(Dataset entries)
-- START --

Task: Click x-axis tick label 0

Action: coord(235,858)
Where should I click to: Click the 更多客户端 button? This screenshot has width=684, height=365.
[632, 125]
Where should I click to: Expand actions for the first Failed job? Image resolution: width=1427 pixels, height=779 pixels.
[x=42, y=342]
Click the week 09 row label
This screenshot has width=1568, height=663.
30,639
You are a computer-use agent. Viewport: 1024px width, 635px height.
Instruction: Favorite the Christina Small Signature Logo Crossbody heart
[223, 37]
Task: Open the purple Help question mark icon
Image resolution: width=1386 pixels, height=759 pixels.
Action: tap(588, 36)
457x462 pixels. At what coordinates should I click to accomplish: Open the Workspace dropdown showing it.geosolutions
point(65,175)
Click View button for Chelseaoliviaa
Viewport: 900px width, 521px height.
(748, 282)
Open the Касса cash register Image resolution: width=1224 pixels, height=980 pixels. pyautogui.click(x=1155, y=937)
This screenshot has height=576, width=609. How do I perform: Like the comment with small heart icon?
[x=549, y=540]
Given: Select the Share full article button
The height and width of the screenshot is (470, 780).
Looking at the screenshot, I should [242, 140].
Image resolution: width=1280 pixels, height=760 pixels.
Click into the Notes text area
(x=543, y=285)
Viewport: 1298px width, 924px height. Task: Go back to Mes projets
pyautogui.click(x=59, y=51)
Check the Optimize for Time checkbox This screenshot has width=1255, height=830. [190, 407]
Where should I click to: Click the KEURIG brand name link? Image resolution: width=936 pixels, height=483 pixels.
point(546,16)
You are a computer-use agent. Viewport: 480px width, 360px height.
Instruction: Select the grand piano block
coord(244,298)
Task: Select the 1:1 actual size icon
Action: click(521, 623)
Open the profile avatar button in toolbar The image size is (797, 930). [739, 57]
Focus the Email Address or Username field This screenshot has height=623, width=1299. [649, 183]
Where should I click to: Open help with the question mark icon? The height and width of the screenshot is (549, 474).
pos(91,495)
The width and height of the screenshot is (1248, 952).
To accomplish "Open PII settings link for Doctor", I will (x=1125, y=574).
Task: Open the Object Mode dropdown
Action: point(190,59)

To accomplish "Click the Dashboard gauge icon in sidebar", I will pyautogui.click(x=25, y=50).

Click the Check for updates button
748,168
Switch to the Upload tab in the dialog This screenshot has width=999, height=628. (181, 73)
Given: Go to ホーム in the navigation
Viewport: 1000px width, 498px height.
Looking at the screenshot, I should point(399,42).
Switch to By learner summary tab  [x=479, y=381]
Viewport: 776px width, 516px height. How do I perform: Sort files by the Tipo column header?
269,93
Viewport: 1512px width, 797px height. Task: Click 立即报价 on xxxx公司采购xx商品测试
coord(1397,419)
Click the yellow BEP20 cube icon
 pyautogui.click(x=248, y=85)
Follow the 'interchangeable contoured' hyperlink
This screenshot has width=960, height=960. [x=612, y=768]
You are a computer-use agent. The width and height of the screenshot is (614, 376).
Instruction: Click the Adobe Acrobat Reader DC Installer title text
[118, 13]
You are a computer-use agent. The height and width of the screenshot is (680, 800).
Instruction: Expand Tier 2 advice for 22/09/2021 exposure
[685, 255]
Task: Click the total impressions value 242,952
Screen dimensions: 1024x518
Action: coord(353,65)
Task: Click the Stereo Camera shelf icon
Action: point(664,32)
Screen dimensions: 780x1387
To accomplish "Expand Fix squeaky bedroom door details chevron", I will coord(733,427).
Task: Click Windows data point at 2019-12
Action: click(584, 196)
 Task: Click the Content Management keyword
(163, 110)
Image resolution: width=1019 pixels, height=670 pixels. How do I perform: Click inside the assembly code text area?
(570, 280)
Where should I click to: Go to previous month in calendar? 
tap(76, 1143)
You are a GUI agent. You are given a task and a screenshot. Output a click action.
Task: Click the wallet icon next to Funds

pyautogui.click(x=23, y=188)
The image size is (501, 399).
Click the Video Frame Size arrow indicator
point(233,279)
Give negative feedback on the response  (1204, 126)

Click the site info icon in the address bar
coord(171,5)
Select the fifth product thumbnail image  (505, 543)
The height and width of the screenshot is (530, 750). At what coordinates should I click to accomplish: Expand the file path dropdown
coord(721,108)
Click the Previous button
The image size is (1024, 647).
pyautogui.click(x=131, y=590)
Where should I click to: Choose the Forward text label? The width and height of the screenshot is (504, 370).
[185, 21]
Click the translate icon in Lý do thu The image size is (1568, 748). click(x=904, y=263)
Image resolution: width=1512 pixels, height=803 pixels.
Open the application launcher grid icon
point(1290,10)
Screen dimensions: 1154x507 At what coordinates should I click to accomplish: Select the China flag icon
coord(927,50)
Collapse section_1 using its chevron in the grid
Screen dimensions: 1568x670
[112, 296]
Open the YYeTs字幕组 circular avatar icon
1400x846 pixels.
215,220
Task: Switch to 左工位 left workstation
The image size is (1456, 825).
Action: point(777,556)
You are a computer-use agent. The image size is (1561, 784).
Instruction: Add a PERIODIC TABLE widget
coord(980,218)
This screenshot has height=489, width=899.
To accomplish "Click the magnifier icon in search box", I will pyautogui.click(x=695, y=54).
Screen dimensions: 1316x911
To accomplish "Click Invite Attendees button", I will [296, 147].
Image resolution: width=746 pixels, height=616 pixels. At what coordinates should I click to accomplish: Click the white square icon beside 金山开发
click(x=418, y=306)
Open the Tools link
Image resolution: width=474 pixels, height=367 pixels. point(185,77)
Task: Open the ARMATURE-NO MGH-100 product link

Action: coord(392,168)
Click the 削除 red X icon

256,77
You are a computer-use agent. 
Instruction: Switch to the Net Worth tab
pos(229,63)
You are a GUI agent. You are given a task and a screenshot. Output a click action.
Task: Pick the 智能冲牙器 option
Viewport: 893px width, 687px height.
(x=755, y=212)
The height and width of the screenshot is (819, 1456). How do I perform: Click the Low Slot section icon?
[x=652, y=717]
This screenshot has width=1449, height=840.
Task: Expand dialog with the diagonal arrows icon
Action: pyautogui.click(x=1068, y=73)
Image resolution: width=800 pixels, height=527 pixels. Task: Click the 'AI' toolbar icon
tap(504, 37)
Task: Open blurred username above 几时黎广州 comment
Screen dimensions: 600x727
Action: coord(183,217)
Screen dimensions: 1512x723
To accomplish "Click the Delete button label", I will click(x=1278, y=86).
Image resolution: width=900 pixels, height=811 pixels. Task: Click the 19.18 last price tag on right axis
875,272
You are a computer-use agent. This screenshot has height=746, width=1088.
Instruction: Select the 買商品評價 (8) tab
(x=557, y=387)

-- END --

**GOAL OF THE EXERCISE:** Arrange all the lines of the items above into a single numbered list, dropping any blank lines.

**PROBLEM SOLUTION:**
1. Task: Click x-axis tick label 0
2. Action: coord(235,858)
3. Where should I click to: Click the 更多客户端 button? This screenshot has width=684, height=365.
4. [632, 125]
5. Where should I click to: Expand actions for the first Failed job? Image resolution: width=1427 pixels, height=779 pixels.
6. [x=42, y=342]
7. Click the week 09 row label
8. This screenshot has width=1568, height=663.
9. 30,639
10. You are a computer-use agent. Viewport: 1024px width, 635px height.
11. Instruction: Favorite the Christina Small Signature Logo Crossbody heart
12. [223, 37]
13. Task: Open the purple Help question mark icon
14. Image resolution: width=1386 pixels, height=759 pixels.
15. Action: tap(588, 36)
16. 457x462 pixels. At what coordinates should I click to accomplish: Open the Workspace dropdown showing it.geosolutions
17. point(65,175)
18. Click View button for Chelseaoliviaa
19. Viewport: 900px width, 521px height.
20. (748, 282)
21. Open the Касса cash register Image resolution: width=1224 pixels, height=980 pixels. pyautogui.click(x=1155, y=937)
22. This screenshot has height=576, width=609. How do I perform: Like the comment with small heart icon?
23. [x=549, y=540]
24. Given: Select the Share full article button
25. The height and width of the screenshot is (470, 780).
26. Looking at the screenshot, I should [242, 140].
27. Image resolution: width=1280 pixels, height=760 pixels.
28. Click into the Notes text area
29. (x=543, y=285)
30. Viewport: 1298px width, 924px height. Task: Go back to Mes projets
31. pyautogui.click(x=59, y=51)
32. Check the Optimize for Time checkbox This screenshot has width=1255, height=830. [190, 407]
33. Where should I click to: Click the KEURIG brand name link? Image resolution: width=936 pixels, height=483 pixels.
34. point(546,16)
35. You are a computer-use agent. Viewport: 480px width, 360px height.
36. Instruction: Select the grand piano block
37. coord(244,298)
38. Task: Select the 1:1 actual size icon
39. Action: click(521, 623)
40. Open the profile avatar button in toolbar The image size is (797, 930). [739, 57]
41. Focus the Email Address or Username field This screenshot has height=623, width=1299. [649, 183]
42. Where should I click to: Open help with the question mark icon? The height and width of the screenshot is (549, 474).
43. pos(91,495)
44. The width and height of the screenshot is (1248, 952).
45. To accomplish "Open PII settings link for Doctor", I will (x=1125, y=574).
46. Task: Open the Object Mode dropdown
47. Action: point(190,59)
48. To accomplish "Click the Dashboard gauge icon in sidebar", I will pyautogui.click(x=25, y=50).
49. Click the Check for updates button
50. 748,168
51. Switch to the Upload tab in the dialog This screenshot has width=999, height=628. (181, 73)
52. Given: Go to ホーム in the navigation
53. Viewport: 1000px width, 498px height.
54. Looking at the screenshot, I should point(399,42).
55. Switch to By learner summary tab  [x=479, y=381]
56. Viewport: 776px width, 516px height. How do I perform: Sort files by the Tipo column header?
57. 269,93
58. Viewport: 1512px width, 797px height. Task: Click 立即报价 on xxxx公司采购xx商品测试
59. coord(1397,419)
60. Click the yellow BEP20 cube icon
61.  pyautogui.click(x=248, y=85)
62. Follow the 'interchangeable contoured' hyperlink
63. This screenshot has width=960, height=960. [x=612, y=768]
64. You are a computer-use agent. The width and height of the screenshot is (614, 376).
65. Instruction: Click the Adobe Acrobat Reader DC Installer title text
66. [118, 13]
67. You are a computer-use agent. The height and width of the screenshot is (680, 800).
68. Instruction: Expand Tier 2 advice for 22/09/2021 exposure
69. [685, 255]
70. Task: Click the total impressions value 242,952
71. Screen dimensions: 1024x518
72. Action: coord(353,65)
73. Task: Click the Stereo Camera shelf icon
74. Action: point(664,32)
75. Screen dimensions: 780x1387
76. To accomplish "Expand Fix squeaky bedroom door details chevron", I will coord(733,427).
77. Task: Click Windows data point at 2019-12
78. Action: click(584, 196)
79.  Task: Click the Content Management keyword
80. (163, 110)
81. Image resolution: width=1019 pixels, height=670 pixels. How do I perform: Click inside the assembly code text area?
82. (570, 280)
83. Where should I click to: Go to previous month in calendar? 
84. tap(76, 1143)
85. You are a GUI agent. You are given a task and a screenshot. Output a click action.
86. Task: Click the wallet icon next to Funds
87. pyautogui.click(x=23, y=188)
88. The image size is (501, 399).
89. Click the Video Frame Size arrow indicator
90. point(233,279)
91. Give negative feedback on the response  (1204, 126)
92. Click the site info icon in the address bar
93. coord(171,5)
94. Select the fifth product thumbnail image  (505, 543)
95. The height and width of the screenshot is (530, 750). At what coordinates should I click to accomplish: Expand the file path dropdown
96. coord(721,108)
97. Click the Previous button
98. The image size is (1024, 647).
99. pyautogui.click(x=131, y=590)
100. Where should I click to: Choose the Forward text label? The width and height of the screenshot is (504, 370).
101. [185, 21]
102. Click the translate icon in Lý do thu The image size is (1568, 748). click(x=904, y=263)
103. Image resolution: width=1512 pixels, height=803 pixels.
104. Open the application launcher grid icon
105. point(1290,10)
106. Screen dimensions: 1154x507 At what coordinates should I click to accomplish: Select the China flag icon
107. coord(927,50)
108. Collapse section_1 using its chevron in the grid
109. Screen dimensions: 1568x670
110. [112, 296]
111. Open the YYeTs字幕组 circular avatar icon
112. 1400x846 pixels.
113. 215,220
114. Task: Switch to 左工位 left workstation
115. The image size is (1456, 825).
116. Action: point(777,556)
117. You are a computer-use agent. The image size is (1561, 784).
118. Instruction: Add a PERIODIC TABLE widget
119. coord(980,218)
120. This screenshot has height=489, width=899.
121. To accomplish "Click the magnifier icon in search box", I will pyautogui.click(x=695, y=54).
122. Screen dimensions: 1316x911
123. To accomplish "Click Invite Attendees button", I will [296, 147].
124. Image resolution: width=746 pixels, height=616 pixels. At what coordinates should I click to accomplish: Click the white square icon beside 金山开发
125. click(x=418, y=306)
126. Open the Tools link
127. Image resolution: width=474 pixels, height=367 pixels. point(185,77)
128. Task: Open the ARMATURE-NO MGH-100 product link
129. Action: coord(392,168)
130. Click the 削除 red X icon
131. 256,77
132. You are a computer-use agent. 
133. Instruction: Switch to the Net Worth tab
134. pos(229,63)
135. You are a GUI agent. You are given a task and a screenshot. Output a click action.
136. Task: Pick the 智能冲牙器 option
137. Viewport: 893px width, 687px height.
138. (x=755, y=212)
139. The height and width of the screenshot is (819, 1456). How do I perform: Click the Low Slot section icon?
140. [x=652, y=717]
141. This screenshot has width=1449, height=840.
142. Task: Expand dialog with the diagonal arrows icon
143. Action: pyautogui.click(x=1068, y=73)
144. Image resolution: width=800 pixels, height=527 pixels. Task: Click the 'AI' toolbar icon
145. tap(504, 37)
146. Task: Open blurred username above 几时黎广州 comment
147. Screen dimensions: 600x727
148. Action: coord(183,217)
149. Screen dimensions: 1512x723
150. To accomplish "Click the Delete button label", I will click(x=1278, y=86).
151. Image resolution: width=900 pixels, height=811 pixels. Task: Click the 19.18 last price tag on right axis
152. 875,272
153. You are a computer-use agent. This screenshot has height=746, width=1088.
154. Instruction: Select the 買商品評價 (8) tab
155. (x=557, y=387)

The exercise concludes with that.